§ **What the exercise asks**:
Nothing should be left out: output all of the entries exactly.

#####

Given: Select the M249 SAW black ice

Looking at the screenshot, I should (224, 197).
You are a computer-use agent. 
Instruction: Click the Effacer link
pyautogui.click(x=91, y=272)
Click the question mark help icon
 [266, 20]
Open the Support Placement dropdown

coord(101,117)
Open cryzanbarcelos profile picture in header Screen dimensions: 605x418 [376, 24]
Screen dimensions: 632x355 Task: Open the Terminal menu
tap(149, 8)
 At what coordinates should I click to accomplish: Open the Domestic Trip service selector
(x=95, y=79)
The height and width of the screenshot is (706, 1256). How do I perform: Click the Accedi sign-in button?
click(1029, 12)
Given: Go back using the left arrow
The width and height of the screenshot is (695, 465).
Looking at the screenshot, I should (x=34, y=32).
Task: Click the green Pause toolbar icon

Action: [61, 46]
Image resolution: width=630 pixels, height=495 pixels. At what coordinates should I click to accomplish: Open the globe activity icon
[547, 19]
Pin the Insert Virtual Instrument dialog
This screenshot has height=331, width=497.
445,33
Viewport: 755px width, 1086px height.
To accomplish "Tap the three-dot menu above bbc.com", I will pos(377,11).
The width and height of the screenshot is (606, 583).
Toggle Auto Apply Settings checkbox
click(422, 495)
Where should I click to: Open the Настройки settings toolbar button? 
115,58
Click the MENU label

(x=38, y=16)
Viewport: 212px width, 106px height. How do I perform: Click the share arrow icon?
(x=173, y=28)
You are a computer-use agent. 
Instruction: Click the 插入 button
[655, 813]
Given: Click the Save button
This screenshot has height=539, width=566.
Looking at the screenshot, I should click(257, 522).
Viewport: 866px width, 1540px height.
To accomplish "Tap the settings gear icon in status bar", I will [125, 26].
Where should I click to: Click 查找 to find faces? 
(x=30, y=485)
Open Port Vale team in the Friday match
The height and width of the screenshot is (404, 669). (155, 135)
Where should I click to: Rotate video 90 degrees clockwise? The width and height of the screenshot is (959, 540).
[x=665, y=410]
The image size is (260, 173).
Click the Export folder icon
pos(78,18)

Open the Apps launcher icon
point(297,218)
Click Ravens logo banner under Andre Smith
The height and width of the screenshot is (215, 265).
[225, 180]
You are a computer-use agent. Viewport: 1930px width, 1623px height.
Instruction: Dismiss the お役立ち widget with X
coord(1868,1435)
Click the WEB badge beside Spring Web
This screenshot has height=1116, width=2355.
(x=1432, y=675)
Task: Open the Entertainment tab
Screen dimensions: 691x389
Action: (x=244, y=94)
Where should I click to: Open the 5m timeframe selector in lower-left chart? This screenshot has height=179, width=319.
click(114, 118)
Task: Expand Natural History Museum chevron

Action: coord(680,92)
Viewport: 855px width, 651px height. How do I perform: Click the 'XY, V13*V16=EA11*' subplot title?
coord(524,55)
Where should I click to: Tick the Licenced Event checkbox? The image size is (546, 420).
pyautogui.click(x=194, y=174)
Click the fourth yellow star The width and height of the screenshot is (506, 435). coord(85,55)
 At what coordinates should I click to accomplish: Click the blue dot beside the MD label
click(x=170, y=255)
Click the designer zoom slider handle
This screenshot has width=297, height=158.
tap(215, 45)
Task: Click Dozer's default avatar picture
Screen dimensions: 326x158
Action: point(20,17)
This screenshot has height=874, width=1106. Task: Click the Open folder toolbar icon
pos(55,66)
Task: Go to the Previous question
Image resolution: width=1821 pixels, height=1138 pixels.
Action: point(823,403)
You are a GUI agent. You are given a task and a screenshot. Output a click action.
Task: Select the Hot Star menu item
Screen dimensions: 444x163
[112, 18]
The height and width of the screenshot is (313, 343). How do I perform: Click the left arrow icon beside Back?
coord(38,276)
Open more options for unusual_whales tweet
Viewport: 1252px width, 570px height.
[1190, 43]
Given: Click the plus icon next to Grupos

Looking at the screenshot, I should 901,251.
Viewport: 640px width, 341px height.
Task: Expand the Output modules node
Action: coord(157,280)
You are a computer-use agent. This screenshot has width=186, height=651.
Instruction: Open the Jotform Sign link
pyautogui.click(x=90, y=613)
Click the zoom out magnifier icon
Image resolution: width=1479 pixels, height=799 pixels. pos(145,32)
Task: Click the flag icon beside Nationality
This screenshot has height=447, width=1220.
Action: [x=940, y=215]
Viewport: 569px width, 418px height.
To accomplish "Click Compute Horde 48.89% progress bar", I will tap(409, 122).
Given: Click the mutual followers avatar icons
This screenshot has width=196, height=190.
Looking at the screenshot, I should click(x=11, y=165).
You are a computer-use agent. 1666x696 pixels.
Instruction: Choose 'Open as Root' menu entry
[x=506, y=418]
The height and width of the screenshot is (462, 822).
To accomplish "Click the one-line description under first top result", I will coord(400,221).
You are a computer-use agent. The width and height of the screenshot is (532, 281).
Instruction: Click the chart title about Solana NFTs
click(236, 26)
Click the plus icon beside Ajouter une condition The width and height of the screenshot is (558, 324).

#####

§ **Expected output**:
Given: Select the M249 SAW black ice

Looking at the screenshot, I should (224, 197).
You are a computer-use agent. 
Instruction: Click the Effacer link
pyautogui.click(x=91, y=272)
Click the question mark help icon
 [266, 20]
Open the Support Placement dropdown

coord(101,117)
Open cryzanbarcelos profile picture in header Screen dimensions: 605x418 [376, 24]
Screen dimensions: 632x355 Task: Open the Terminal menu
tap(149, 8)
 At what coordinates should I click to accomplish: Open the Domestic Trip service selector
(x=95, y=79)
The height and width of the screenshot is (706, 1256). How do I perform: Click the Accedi sign-in button?
click(1029, 12)
Given: Go back using the left arrow
The width and height of the screenshot is (695, 465).
Looking at the screenshot, I should (x=34, y=32).
Task: Click the green Pause toolbar icon

Action: [61, 46]
Image resolution: width=630 pixels, height=495 pixels. At what coordinates should I click to accomplish: Open the globe activity icon
[547, 19]
Pin the Insert Virtual Instrument dialog
This screenshot has height=331, width=497.
445,33
Viewport: 755px width, 1086px height.
To accomplish "Tap the three-dot menu above bbc.com", I will pos(377,11).
The width and height of the screenshot is (606, 583).
Toggle Auto Apply Settings checkbox
click(422, 495)
Where should I click to: Open the Настройки settings toolbar button? 
115,58
Click the MENU label

(x=38, y=16)
Viewport: 212px width, 106px height. How do I perform: Click the share arrow icon?
(x=173, y=28)
You are a computer-use agent. 
Instruction: Click the 插入 button
[655, 813]
Given: Click the Save button
This screenshot has height=539, width=566.
Looking at the screenshot, I should click(257, 522).
Viewport: 866px width, 1540px height.
To accomplish "Tap the settings gear icon in status bar", I will [125, 26].
Where should I click to: Click 查找 to find faces? 
(x=30, y=485)
Open Port Vale team in the Friday match
The height and width of the screenshot is (404, 669). (155, 135)
Where should I click to: Rotate video 90 degrees clockwise? The width and height of the screenshot is (959, 540).
[x=665, y=410]
The image size is (260, 173).
Click the Export folder icon
pos(78,18)

Open the Apps launcher icon
point(297,218)
Click Ravens logo banner under Andre Smith
The height and width of the screenshot is (215, 265).
[225, 180]
You are a computer-use agent. Viewport: 1930px width, 1623px height.
Instruction: Dismiss the お役立ち widget with X
coord(1868,1435)
Click the WEB badge beside Spring Web
This screenshot has height=1116, width=2355.
(x=1432, y=675)
Task: Open the Entertainment tab
Screen dimensions: 691x389
Action: (x=244, y=94)
Where should I click to: Open the 5m timeframe selector in lower-left chart? This screenshot has height=179, width=319.
click(114, 118)
Task: Expand Natural History Museum chevron

Action: coord(680,92)
Viewport: 855px width, 651px height. How do I perform: Click the 'XY, V13*V16=EA11*' subplot title?
coord(524,55)
Where should I click to: Tick the Licenced Event checkbox? The image size is (546, 420).
pyautogui.click(x=194, y=174)
Click the fourth yellow star The width and height of the screenshot is (506, 435). coord(85,55)
 At what coordinates should I click to accomplish: Click the blue dot beside the MD label
click(x=170, y=255)
Click the designer zoom slider handle
This screenshot has width=297, height=158.
tap(215, 45)
Task: Click Dozer's default avatar picture
Screen dimensions: 326x158
Action: point(20,17)
This screenshot has height=874, width=1106. Task: Click the Open folder toolbar icon
pos(55,66)
Task: Go to the Previous question
Image resolution: width=1821 pixels, height=1138 pixels.
Action: point(823,403)
You are a GUI agent. You are given a task and a screenshot. Output a click action.
Task: Select the Hot Star menu item
Screen dimensions: 444x163
[112, 18]
The height and width of the screenshot is (313, 343). How do I perform: Click the left arrow icon beside Back?
coord(38,276)
Open more options for unusual_whales tweet
Viewport: 1252px width, 570px height.
[1190, 43]
Given: Click the plus icon next to Grupos

Looking at the screenshot, I should 901,251.
Viewport: 640px width, 341px height.
Task: Expand the Output modules node
Action: coord(157,280)
You are a computer-use agent. This screenshot has width=186, height=651.
Instruction: Open the Jotform Sign link
pyautogui.click(x=90, y=613)
Click the zoom out magnifier icon
Image resolution: width=1479 pixels, height=799 pixels. pos(145,32)
Task: Click the flag icon beside Nationality
This screenshot has height=447, width=1220.
Action: [x=940, y=215]
Viewport: 569px width, 418px height.
To accomplish "Click Compute Horde 48.89% progress bar", I will tap(409, 122).
Given: Click the mutual followers avatar icons
This screenshot has width=196, height=190.
Looking at the screenshot, I should click(x=11, y=165).
You are a computer-use agent. 1666x696 pixels.
Instruction: Choose 'Open as Root' menu entry
[x=506, y=418]
The height and width of the screenshot is (462, 822).
To accomplish "Click the one-line description under first top result", I will coord(400,221).
You are a computer-use agent. The width and height of the screenshot is (532, 281).
Instruction: Click the chart title about Solana NFTs
click(236, 26)
Click the plus icon beside Ajouter une condition The width and height of the screenshot is (558, 324).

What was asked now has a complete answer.